Der springende Punkt ist allerdings ganz woanders: das alles sind nämlich bloß Gedanken. Nichts als internalisierte Dialoge, die einmal mit mir so geführt wurden. Und so sehr diese Worte auch Fleisch geworden sein mögen, das heißt, so sehr diese zum Selbstbild gewordenen Urteile und Definitionen sich in meinem Leben, bis in meine Lebensentscheidungen hinein, bis in die Körperhaltung, die Bewegungen, Muskelaufbau, in meinem Körper und seinen Organen, in jeder Faser, jeder Zelle abgelagert, bis in meinen Blick verwirklicht haben, so sehr sie also Fleisch und Blut, Gestalt und Leben geworden sind: in jedem Menschen gibt es einen Kern, der nicht verletzt werden kann und der nicht verletzt ist. Den erreichen und die Sache ist erledigt, zu dem vorstoßen und der Spuk ist vorbei und eine neue Gestalt, ein neuer Mensch, ein neues Leben kann wachsen.

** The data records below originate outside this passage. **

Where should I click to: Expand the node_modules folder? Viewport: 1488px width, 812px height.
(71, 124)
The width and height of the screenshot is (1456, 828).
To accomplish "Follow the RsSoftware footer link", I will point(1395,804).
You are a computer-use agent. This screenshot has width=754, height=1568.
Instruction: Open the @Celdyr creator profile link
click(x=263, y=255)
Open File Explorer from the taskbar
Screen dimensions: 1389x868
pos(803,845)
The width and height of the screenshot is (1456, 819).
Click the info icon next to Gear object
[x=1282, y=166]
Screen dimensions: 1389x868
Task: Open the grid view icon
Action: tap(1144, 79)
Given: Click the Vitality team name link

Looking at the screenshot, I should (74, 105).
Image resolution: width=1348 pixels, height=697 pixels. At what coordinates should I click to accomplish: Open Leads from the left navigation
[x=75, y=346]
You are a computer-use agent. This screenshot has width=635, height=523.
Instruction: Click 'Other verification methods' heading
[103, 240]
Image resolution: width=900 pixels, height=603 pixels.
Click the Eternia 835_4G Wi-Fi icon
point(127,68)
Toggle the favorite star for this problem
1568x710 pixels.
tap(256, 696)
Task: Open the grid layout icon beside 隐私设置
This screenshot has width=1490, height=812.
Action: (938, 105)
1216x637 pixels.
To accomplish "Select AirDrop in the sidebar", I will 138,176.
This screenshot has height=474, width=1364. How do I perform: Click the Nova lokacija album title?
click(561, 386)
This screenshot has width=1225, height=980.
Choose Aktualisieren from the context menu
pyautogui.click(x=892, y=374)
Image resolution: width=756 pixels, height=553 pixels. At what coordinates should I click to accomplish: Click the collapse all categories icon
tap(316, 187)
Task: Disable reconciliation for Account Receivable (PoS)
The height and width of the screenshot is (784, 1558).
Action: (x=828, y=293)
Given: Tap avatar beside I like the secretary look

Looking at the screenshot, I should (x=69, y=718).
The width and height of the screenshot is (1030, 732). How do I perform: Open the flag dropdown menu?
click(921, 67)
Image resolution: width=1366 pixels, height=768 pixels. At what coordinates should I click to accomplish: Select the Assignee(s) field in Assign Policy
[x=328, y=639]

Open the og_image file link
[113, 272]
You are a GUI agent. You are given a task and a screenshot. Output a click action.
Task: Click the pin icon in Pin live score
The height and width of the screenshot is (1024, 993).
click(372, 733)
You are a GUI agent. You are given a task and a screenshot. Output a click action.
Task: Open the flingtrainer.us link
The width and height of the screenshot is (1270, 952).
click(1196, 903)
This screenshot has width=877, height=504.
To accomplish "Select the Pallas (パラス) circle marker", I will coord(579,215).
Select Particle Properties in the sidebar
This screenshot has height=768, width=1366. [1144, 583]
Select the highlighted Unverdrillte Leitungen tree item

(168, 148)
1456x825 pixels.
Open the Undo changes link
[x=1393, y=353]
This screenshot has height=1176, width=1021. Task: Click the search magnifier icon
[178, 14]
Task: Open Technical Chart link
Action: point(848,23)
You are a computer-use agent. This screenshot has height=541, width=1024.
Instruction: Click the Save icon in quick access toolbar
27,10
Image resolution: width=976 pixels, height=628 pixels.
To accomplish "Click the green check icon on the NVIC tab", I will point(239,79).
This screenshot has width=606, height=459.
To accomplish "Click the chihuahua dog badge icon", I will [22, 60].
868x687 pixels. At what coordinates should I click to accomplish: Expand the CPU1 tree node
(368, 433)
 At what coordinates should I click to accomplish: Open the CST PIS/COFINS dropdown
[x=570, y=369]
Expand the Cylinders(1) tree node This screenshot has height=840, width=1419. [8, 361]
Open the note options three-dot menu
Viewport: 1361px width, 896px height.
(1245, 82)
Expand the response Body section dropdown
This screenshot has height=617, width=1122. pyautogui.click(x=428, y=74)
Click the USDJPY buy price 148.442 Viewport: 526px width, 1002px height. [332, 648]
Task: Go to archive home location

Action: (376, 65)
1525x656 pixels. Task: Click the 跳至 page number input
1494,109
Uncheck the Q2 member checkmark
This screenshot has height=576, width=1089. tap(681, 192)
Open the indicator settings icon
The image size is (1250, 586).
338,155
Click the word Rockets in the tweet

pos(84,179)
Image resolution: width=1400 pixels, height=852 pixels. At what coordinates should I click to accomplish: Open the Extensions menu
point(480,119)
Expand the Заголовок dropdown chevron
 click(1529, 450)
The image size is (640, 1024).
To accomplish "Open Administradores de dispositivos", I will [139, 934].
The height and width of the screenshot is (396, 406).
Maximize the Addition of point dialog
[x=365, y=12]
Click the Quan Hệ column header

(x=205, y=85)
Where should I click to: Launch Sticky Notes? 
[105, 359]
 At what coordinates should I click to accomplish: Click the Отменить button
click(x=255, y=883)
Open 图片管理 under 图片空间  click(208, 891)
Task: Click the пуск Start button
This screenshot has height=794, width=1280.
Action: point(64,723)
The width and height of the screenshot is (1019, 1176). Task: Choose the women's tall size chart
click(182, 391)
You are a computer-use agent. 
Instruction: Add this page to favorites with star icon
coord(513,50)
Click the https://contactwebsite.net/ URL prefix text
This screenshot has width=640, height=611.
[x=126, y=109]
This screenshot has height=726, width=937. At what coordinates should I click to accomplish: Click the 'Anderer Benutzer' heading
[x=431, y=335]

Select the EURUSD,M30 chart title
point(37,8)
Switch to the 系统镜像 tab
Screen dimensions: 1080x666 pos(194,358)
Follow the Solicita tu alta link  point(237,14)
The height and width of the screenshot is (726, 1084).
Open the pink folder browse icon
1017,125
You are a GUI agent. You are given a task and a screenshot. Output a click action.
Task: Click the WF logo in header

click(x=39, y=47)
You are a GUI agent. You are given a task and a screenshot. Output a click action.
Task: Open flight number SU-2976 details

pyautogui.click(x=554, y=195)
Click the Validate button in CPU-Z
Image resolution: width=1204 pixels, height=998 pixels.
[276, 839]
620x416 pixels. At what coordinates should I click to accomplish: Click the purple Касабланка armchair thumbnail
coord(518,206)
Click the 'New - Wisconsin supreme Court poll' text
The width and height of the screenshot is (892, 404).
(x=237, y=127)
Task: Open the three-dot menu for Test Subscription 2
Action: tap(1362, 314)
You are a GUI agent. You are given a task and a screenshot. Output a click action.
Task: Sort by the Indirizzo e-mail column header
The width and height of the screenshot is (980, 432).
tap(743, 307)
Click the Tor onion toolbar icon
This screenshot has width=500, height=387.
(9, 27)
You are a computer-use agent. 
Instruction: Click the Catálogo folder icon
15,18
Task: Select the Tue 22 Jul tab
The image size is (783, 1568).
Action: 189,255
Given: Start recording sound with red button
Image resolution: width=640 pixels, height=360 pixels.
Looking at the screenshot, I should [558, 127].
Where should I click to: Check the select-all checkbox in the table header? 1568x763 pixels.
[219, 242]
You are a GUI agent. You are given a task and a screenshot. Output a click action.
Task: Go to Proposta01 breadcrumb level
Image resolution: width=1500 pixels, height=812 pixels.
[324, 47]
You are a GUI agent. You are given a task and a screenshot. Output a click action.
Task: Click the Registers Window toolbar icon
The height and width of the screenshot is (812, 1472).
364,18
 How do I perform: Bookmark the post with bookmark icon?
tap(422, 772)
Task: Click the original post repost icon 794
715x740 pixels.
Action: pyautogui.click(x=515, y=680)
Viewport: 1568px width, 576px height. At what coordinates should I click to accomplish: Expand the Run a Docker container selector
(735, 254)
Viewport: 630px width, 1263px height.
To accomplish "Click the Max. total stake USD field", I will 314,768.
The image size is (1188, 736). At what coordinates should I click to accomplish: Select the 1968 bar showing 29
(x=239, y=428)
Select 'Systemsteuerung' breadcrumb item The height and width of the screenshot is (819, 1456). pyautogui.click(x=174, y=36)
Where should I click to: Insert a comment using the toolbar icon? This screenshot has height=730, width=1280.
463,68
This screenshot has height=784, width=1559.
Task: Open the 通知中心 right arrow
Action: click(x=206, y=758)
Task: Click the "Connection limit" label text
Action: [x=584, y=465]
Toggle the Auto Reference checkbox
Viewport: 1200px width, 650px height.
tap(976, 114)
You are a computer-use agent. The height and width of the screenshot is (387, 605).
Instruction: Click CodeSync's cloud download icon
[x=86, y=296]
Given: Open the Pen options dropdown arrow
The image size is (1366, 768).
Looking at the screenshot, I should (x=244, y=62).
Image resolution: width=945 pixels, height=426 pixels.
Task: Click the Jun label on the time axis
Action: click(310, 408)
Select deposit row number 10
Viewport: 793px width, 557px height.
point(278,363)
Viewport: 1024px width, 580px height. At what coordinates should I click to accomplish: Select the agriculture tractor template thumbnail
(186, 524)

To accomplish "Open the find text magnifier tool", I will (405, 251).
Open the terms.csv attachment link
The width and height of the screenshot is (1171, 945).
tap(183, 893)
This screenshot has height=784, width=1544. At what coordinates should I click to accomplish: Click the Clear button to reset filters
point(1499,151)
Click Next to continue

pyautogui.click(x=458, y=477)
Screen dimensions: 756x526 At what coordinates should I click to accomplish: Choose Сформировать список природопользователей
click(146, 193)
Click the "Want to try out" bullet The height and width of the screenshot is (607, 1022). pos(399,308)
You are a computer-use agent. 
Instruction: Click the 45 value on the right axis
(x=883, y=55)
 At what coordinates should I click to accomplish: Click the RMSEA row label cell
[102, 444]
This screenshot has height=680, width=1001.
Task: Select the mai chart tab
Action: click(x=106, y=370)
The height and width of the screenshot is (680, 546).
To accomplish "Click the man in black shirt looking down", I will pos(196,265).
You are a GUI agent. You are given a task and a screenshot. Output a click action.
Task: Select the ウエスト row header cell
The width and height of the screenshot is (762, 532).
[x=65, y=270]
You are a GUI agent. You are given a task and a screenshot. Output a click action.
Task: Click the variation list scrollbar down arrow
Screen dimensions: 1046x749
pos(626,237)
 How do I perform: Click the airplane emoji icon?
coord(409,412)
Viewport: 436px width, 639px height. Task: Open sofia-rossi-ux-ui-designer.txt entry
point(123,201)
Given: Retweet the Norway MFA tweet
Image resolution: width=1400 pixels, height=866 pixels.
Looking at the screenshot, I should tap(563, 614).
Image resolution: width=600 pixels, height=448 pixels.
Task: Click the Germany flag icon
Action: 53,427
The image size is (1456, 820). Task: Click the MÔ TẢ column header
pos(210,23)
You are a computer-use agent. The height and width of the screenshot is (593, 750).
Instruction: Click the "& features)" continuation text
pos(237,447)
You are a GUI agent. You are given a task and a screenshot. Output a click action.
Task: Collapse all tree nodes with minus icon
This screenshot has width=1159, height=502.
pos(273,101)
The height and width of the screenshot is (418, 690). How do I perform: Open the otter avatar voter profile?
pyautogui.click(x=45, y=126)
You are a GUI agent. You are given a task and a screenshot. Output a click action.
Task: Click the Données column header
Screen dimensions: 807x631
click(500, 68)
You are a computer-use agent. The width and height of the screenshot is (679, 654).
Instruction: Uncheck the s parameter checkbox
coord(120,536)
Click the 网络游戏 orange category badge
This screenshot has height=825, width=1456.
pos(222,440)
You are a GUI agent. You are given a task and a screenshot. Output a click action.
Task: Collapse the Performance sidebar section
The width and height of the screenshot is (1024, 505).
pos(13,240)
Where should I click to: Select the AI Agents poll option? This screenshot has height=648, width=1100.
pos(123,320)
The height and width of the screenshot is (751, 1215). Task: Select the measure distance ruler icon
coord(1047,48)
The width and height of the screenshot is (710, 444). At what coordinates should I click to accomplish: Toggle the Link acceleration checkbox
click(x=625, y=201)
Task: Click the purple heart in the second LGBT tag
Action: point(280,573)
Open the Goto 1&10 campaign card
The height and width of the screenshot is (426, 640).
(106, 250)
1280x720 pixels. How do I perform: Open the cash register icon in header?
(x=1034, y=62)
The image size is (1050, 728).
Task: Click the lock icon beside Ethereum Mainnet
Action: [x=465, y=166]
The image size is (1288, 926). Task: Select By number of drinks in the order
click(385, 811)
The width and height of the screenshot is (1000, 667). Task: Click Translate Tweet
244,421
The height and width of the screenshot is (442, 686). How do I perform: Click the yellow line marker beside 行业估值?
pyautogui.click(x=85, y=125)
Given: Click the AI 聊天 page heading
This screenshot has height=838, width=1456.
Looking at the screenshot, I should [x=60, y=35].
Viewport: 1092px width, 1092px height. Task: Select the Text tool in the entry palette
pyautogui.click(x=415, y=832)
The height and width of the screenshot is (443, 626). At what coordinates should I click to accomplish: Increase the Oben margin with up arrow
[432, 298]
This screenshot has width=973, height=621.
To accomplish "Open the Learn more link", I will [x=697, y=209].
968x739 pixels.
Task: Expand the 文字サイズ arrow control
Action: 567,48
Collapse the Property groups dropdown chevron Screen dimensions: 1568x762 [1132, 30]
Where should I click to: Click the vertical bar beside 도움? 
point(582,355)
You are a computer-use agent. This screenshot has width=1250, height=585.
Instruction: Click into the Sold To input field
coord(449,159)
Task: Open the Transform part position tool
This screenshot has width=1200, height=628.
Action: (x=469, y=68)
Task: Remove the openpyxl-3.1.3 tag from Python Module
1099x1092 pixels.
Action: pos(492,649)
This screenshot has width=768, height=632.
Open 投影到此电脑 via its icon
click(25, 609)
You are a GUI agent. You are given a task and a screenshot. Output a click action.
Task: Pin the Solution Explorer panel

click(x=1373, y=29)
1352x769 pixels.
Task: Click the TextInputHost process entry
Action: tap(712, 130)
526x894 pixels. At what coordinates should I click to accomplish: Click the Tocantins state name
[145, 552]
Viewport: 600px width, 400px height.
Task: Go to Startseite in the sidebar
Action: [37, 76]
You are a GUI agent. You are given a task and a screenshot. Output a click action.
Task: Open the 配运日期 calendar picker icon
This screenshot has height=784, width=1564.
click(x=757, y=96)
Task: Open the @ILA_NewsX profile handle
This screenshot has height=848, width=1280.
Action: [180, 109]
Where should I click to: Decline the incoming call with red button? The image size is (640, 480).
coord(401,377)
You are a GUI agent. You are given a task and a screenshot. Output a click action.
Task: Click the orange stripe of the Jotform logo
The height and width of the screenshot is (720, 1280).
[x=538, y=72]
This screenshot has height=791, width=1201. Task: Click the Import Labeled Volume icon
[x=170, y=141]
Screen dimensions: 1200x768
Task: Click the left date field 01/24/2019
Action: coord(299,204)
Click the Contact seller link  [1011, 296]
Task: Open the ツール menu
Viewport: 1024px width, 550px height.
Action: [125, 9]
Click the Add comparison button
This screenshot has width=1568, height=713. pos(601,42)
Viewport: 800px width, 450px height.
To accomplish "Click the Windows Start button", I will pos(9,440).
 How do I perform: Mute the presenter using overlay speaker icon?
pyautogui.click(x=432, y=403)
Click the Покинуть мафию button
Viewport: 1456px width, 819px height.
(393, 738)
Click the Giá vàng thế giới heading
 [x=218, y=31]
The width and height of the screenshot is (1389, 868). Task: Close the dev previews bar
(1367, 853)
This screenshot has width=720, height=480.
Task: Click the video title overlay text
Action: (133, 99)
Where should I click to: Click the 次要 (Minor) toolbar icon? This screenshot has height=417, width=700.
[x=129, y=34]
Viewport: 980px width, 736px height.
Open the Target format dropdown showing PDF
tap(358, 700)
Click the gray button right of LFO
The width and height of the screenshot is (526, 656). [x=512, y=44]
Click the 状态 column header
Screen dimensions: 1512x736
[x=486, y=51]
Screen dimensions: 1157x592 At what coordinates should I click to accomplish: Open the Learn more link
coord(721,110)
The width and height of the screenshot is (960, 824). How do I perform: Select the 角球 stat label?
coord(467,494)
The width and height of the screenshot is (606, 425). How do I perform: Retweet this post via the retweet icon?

Es ist jetzt Vieruhrdreißig In der Früh. Ich war schon eingeschlafen, aber nach einer Stunde hat mich etwas im Schlaf aufgeschreckt; kein Geräusch, kein Licht, nichts. Ich spürte jedoch etwas, das mir in den Rücken fallen, mich von hinten angreifen will, eine unsichtbare, unhörbare Macht; sie ist gerade noch vor der Zimmertür stehen geblieben und lauert dort. Ich erwachte voller Angst, drehte mich zur Tür um. Nichts. Eine Präsenz von etwas, das nichts ist. Das Nichts hat versucht, mich zu attackieren? Ist der rasende Punkt schon so nah?

Ich habe gelesen und geschrieben. Gelesen und geschrieben. Draußen, vorm Atelierfenster strahlte kurz Orion in seiner schönen Gestalt. Jetzt bin ich erschöpft und müde. Die Gegenstände, die ich anschaue, verschwimmen schon. Ich hoffe auf den Schlaf.